The Appeal is allowed. The Appellate order is set aside. Modifying the order passed by the Assessing Authority the imposed tax is set aside and the Dealer is declared exempted from tax. The amount got deposited by the Dealer along with returns, if not realised from the Contractee Department, be refunded to the Dealer as per Rules.”
7. It is also relevant to notice the discussion in regard to the judgments of the Hon’ble Apex Court, which we have referred to and which have been relied on by the Assessing Officer and the discussion, as found, is as follows:
“Therefore, as per the ruling given by the Hon’ble Apex Court in the case of M/s Aysher Farma Machinery Ltd. vs. Commissioner, Sales Tax 1999 NTN-242 the judgment of Hon’ble Trade Tax Tribunal in the matter of the Dealer relating to the year 86-87 is also applicable for the year 87-88. It was stated that with regard to the payment received for the Year 88-89 the Dealer has been declared exempted from tax vide assessment order dated 15-3-1993. In the assessment order, the Assessing Authority has given reference of the judgments delivered by the Hon’ble Apex Court in the cases of M/s Chandrabhan Goswami vs. State of Orissa (1963) 14 STC 866 and M/s Sabarmati Reta Udyog Sahkari Mandali Ltd. vs. Gujarat State (1976) STI-119, whereas the facts of the cases related with these judgments / orders are different from those of his case. As per the facts of the case of M/s Sabarmati Reta Udyog Sahkari Mandali Ltd. Vs. Gujarat State, as per the provisions of Clause 22 and Clause 3 of the agreement contract was executed between the Department and the Contractor for the supply of goods, the responsibility of making arrangement the entire raw material such as water, coal, labour etc. was of Contractor, whereas in his case the arrangement of entire raw material, electricity, water and the arrangement of site has been made by the Department and only the labour work has been performed by the Dealer, which comes under the category of job-work. The Dealer has neither charged any tax from the Department nor any tax has been paid by the Department to the Dealer, which has been verified by the Assessing Officer at the time of hearing of the case from the concerned Department. Therefore, prayer to provide justice at the stage of Appeal to the Dealer was made.”
8. Mohit Maulekhi, learned Brief Holder would submit that neither agreement, nor Form 3-D was produced, and he would rely on the judgments of the Hon’ble Apex Court, which were relied on by the Assessing Officer.

## [WORK TO COMPLETE]
**a.** Answer these questions from the sales tax judgment excerpt, one line each:
(i) For which year's payment was the Dealer declared exempt by the assessment order dated 15-3-1993?
(ii) In the Sabarmati Reta Udyog Sahkari Mandali Ltd. case, who was responsible for arranging raw material such as water, coal and labour?
(iii) According to Mohit Maulekhi, which two items were not produced?
**b.** Write the next paragraph of the sales tax judgment excerpt, picking up after its final sentence.

## [EXERCISE DATA]
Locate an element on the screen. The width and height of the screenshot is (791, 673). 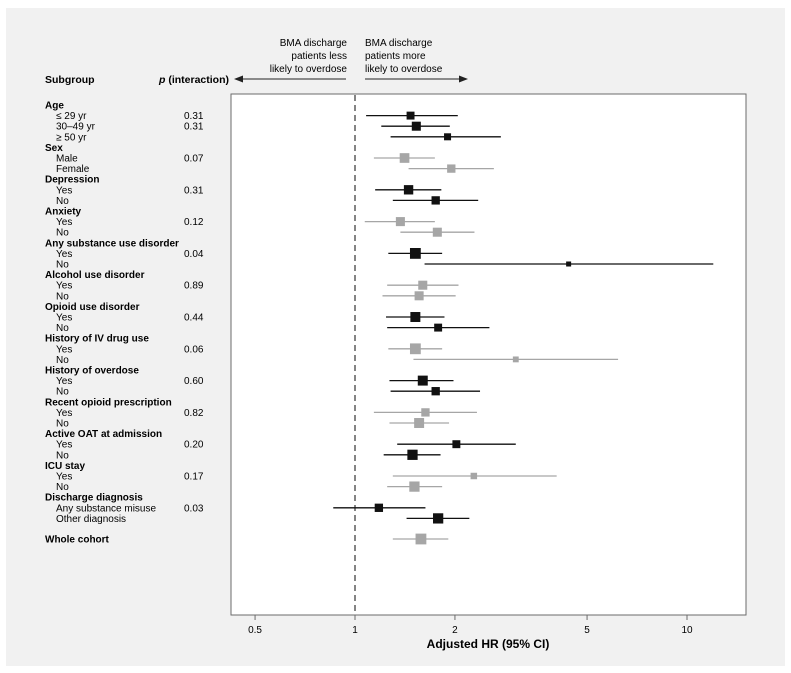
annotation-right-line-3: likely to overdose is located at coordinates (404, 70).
* * *
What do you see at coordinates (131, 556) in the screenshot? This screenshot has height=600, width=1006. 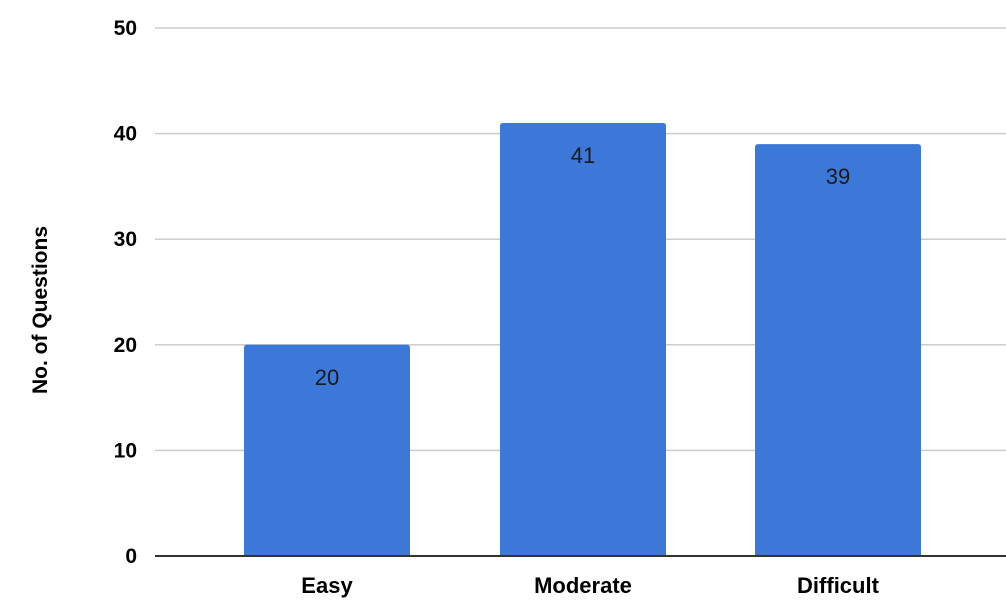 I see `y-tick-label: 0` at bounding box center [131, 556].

## [ANSWER SECTION]
**a.**
(i) The Year 88-89.
(ii) The Contractor.
(iii) The agreement and Form 3-D.

**b.**
9. Per contra, Mr. S.K. Posti, learned counsel for the respondent-assessee would support the order of the Tribunal and submit that this is a case of a ‘job-work’. He would reiterate that the entire materials were supplied by the Department, which include even land and electricity, and he only supplied the labour and there is no sale of chattel. As far as the amount, which is shown as paid as admitted tax and that too at the concessional rate of 4.4% and the production of Form-3-D is concerned, he would submit that under notion that this is taxable and this is a case, where, as found by the Tribunal, having regard to the terms of the contract, the entire material was supplied by the contractee Department and it is only the labour, which is to be supplied by the respondent, the Tribunal has rightly found that the contract is one for supply of labour and not for chattels.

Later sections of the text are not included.